A history of ocular surgery or trauma is another factor that can disrupt the integrity of the scleral tissue. Procedures like pterygium excision or glaucoma filtration surgery can create entry points for pathogens or trigger a localized inflammatory response. In post-surgical cases, the swelling is often a delayed complication occurring months or years after the initial procedure. Edema localized to the episclera, known as episcleritis, is a milder, self-limiting inflammation that does not involve the deeper sclera.
Identifying the Signs and Diagnostic Methods
Scleral edema is characterized by a deep, severe pain that can radiate to the jaw or temple and often wakes the patient at night. The white of the eye develops localized or diffuse redness, appearing as a deep, bluish-red or violaceous hue due to the inflammation of deeper vessels. The swelling may appear as a raised, tender, immovable nodule (nodular scleritis), or as a more generalized, diffuse thickening.
A physical examination using a slit lamp is the initial diagnostic step, allowing the doctor to observe deep vascular congestion. A key test involves applying a topical vasoconstrictor like phenylephrine; if the redness is superficial (episcleritis), the vessels will blanch, but in true scleral edema, the deep scleral vessels will not blanch. To confirm the diagnosis and assess severity, imaging techniques are used to visualize the deeper tissue.
Anterior Segment Optical Coherence Tomography (AS-OCT) is employed to objectively measure increased scleral thickness and distinguish it from episcleritis. AS-OCT images reveal hyporeflective areas within the sclera, which represent the fluid accumulation or edema. For posterior involvement, B-scan ultrasonography is used to detect thickening of the back of the eye and the characteristic “T sign,” indicating fluid accumulation around the optic nerve.
Managing and Resolving the Edema
Management of scleral edema focuses on treating the underlying inflammatory or infectious cause, as topical treatments are rarely sufficient. For mild to moderate, non-infectious cases, the initial approach involves high-dose oral nonsteroidal anti-inflammatory drugs (NSAIDs), such as indomethacin or naproxen. If the inflammation does not respond to a two-week trial of NSAIDs, or if the case is severe, treatment is escalated to systemic corticosteroids.

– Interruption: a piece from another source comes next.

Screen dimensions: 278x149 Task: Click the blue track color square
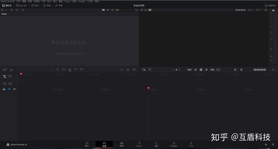click(x=9, y=89)
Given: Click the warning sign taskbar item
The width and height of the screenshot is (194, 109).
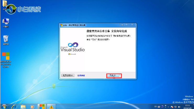Looking at the screenshot, I should tap(51, 107).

The standard second-line treatment involves oral prednisone. This high dose is maintained until the inflammation resolves, after which the dosage is slowly tapered to avoid a flare-up. For patients with severe or necrotizing scleritis, or those who cannot tolerate the long-term side effects of steroids, immunosuppressive agents are introduced.

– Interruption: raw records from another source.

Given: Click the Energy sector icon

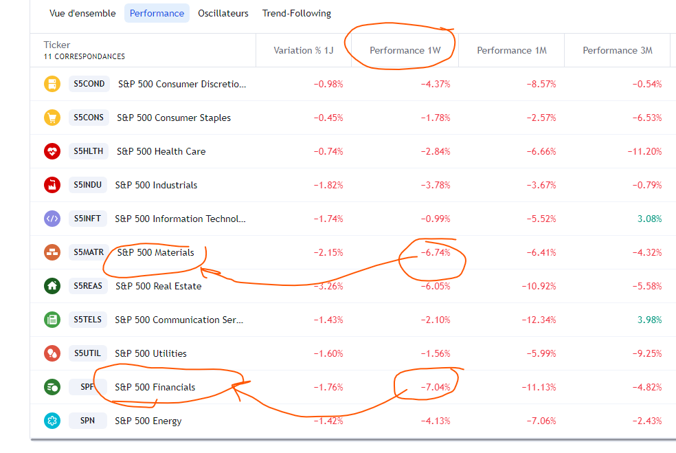Looking at the screenshot, I should tap(52, 421).
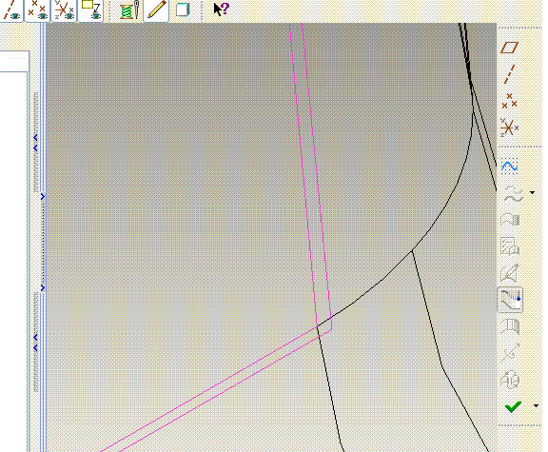Toggle datum axis display with eye
Viewport: 548px width, 452px height.
click(11, 10)
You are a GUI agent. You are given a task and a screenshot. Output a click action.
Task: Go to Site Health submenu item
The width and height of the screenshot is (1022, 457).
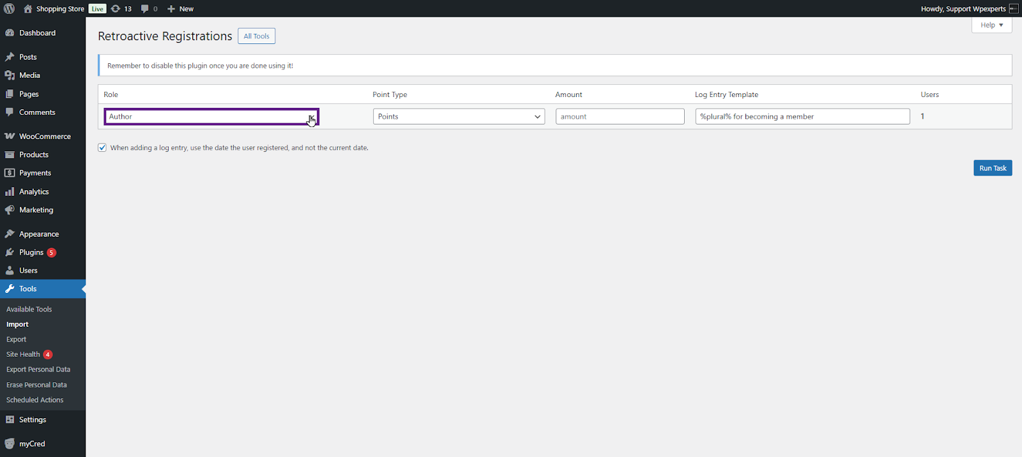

Immunomodulatory therapy (IMT) aims to control the systemic inflammatory process and reduce the need for chronic high-dose steroid use. Agents such as methotrexate, azathioprine, and mycophenolate mofetil are commonly prescribed to manage the underlying autoimmune disease. In refractory cases, or those associated with severe vasculitis, biologic agents like infliximab or adalimumab may be utilized. If the edema is caused by an infection, treatment shifts immediately to appropriate broad-spectrum antibiotics, antifungals, or antivirals, often combined with surgical debridement of the infected tissue.